We have developed a methodology for identifying further thermostabilizing mutations for an intrinsically thermostable membrane protein. The methodology comprises the following steps: (1) identifying thermostabilizing single mutations (TSSMs) for residues in the transmembrane region using our physics-based method; (2) identifying TSSMs for residues in the extracellular and intracellular regions, which are in aqueous environment, using an empirical force field FoldX; and (3) combining the TSSMs identified in steps (1) and (2) to construct multiple mutations. The methodology is illustrated for thermophilic rhodopsin whose apparent midpoint temperature of thermal denaturation T m is ∼91.8 °C. The TSSMs previously identified in step (1) were F90K, F90R, and Y91I with Δ T m ∼5.6, ∼5.5, and ∼2.9 °C, respectively, and those in step (2) were V79K, T114D, A115P, and A116E with Δ T m ∼2.7, ∼4.2, ∼2.6, and ∼2.3 °C, respectively (Δ T m denotes the increase in T m ).
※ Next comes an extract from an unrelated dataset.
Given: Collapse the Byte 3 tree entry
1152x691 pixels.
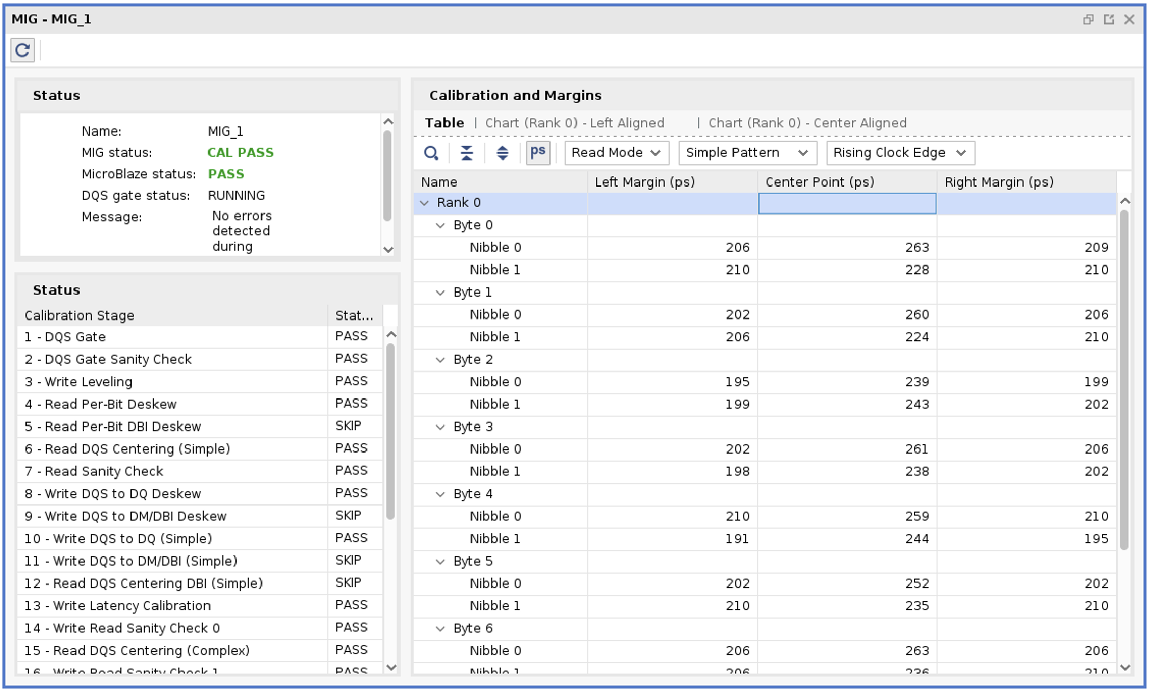Looking at the screenshot, I should click(x=439, y=427).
In this study, we construct triple and quadruple mutants, F90K+Y91I+T114D and F90K+Y91I+V79K+T114D. The values of Δ T m for these multiple mutants are ∼11.4 and ∼13.5 °C, respectively. T m of the quadruple mutant (∼105.3 °C) establishes a new record in a class of outward proton pumping rhodopsins. It is higher than T m of Rubrobacter xylanophilus rhodopsin (∼100.8 °C) that was the most thermostable in the class before this study.